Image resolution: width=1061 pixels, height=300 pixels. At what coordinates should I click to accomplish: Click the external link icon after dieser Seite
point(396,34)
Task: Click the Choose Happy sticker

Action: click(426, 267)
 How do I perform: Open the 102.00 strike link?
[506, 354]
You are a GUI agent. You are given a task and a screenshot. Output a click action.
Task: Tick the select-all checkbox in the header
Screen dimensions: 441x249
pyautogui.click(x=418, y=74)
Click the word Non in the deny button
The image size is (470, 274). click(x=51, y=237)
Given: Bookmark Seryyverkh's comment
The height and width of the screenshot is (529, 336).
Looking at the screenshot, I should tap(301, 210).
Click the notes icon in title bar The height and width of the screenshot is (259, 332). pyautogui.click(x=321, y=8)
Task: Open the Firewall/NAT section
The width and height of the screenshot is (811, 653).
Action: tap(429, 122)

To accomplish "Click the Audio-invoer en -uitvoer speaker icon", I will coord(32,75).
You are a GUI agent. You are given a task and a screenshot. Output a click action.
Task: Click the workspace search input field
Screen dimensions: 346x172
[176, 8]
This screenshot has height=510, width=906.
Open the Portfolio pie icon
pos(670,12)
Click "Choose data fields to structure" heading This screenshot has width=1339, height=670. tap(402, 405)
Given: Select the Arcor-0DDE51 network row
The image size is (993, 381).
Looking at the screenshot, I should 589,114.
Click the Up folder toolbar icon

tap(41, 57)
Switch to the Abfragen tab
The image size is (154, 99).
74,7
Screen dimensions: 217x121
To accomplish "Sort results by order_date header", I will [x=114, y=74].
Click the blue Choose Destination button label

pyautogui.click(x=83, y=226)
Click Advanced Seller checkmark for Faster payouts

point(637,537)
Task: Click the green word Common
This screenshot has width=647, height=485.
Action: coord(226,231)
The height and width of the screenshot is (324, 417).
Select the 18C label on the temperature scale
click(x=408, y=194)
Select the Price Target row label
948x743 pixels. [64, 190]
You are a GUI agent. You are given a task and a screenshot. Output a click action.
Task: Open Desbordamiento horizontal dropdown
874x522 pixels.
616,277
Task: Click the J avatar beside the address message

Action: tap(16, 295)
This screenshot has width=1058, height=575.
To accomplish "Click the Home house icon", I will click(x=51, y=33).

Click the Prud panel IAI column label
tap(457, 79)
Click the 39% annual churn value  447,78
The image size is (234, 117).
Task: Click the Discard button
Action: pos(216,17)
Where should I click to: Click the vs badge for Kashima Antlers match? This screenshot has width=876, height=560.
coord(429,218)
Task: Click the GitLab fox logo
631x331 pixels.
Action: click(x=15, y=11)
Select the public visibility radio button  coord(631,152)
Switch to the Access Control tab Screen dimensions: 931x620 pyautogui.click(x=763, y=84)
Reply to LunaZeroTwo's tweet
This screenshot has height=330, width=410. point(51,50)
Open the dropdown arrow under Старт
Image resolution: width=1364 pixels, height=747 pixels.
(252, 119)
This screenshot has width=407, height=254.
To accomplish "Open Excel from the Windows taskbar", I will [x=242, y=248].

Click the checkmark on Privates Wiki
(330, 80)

+---+

Return each line of the data where the word "Switch" appears.

#### Reply
Switch to the Abfragen tab
Switch to the Access Control tab Screen dimensions: 931x620 pyautogui.click(x=763, y=84)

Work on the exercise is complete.